Since it was an unplanned visit to the graveyard, we were not with bouquets to lay by the headstone. Even though it was already late at night, we still spared few seconds to kneel down and offer very short prayers before we started racing back home. I had to run with my slippers in my hands. The only source of light available was the deem moon that could barely shed light on our path. Sadly, we were not with a torch or any luminous object. My parents were already waiting for me to deliver the two loaves of bread and five sachets of milk we were to eat for dinner. Now, more than ever before, the whole place was quiet so much that every step we took produced a sound that could serve as an alarm to wake the dead up. At this instant, I understood the meaning of the simile “… as silent as the grave.”
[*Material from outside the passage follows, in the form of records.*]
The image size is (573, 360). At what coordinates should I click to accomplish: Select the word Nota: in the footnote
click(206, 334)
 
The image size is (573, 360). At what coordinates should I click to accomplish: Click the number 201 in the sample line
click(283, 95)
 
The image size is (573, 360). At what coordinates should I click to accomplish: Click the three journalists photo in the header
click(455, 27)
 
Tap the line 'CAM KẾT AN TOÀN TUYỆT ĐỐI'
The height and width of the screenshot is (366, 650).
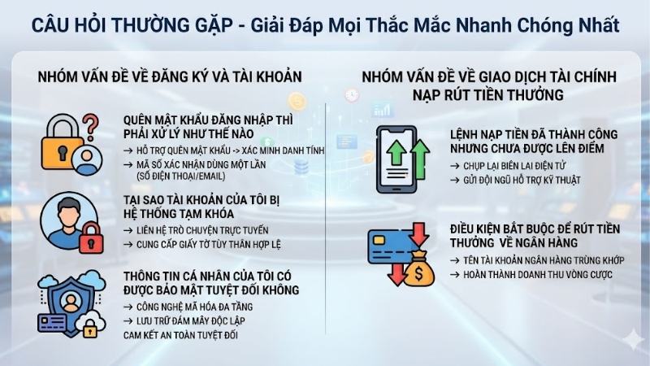(x=184, y=333)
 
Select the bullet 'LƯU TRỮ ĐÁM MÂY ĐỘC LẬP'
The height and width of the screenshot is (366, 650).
(x=189, y=320)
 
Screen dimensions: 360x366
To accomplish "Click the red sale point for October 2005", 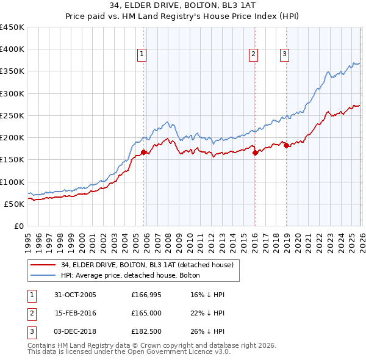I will pyautogui.click(x=144, y=153).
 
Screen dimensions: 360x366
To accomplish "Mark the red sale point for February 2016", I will pyautogui.click(x=255, y=153).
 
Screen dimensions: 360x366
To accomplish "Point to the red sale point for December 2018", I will pyautogui.click(x=286, y=145).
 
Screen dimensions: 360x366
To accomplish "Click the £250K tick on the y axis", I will pyautogui.click(x=12, y=116).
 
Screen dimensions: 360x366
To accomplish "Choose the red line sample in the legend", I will pyautogui.click(x=43, y=265).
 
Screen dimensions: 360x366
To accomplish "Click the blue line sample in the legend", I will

In all, the visit to the grave of John’s dad communicated to me that the memory of the deceased is still valued and treasured. To end with, we got ourselves back to the street. I was sweating profusely to the extent that my cloth was soaked massively with sweat. I went to purchase the things my parents sent me, and in addition, I bought two sachets of water. I splashed the water on my body and proposed that I will tell my parent I fell inside a culvert. Well, upon getting home, the rest was story, while the memory at the graveyard remained with me for years.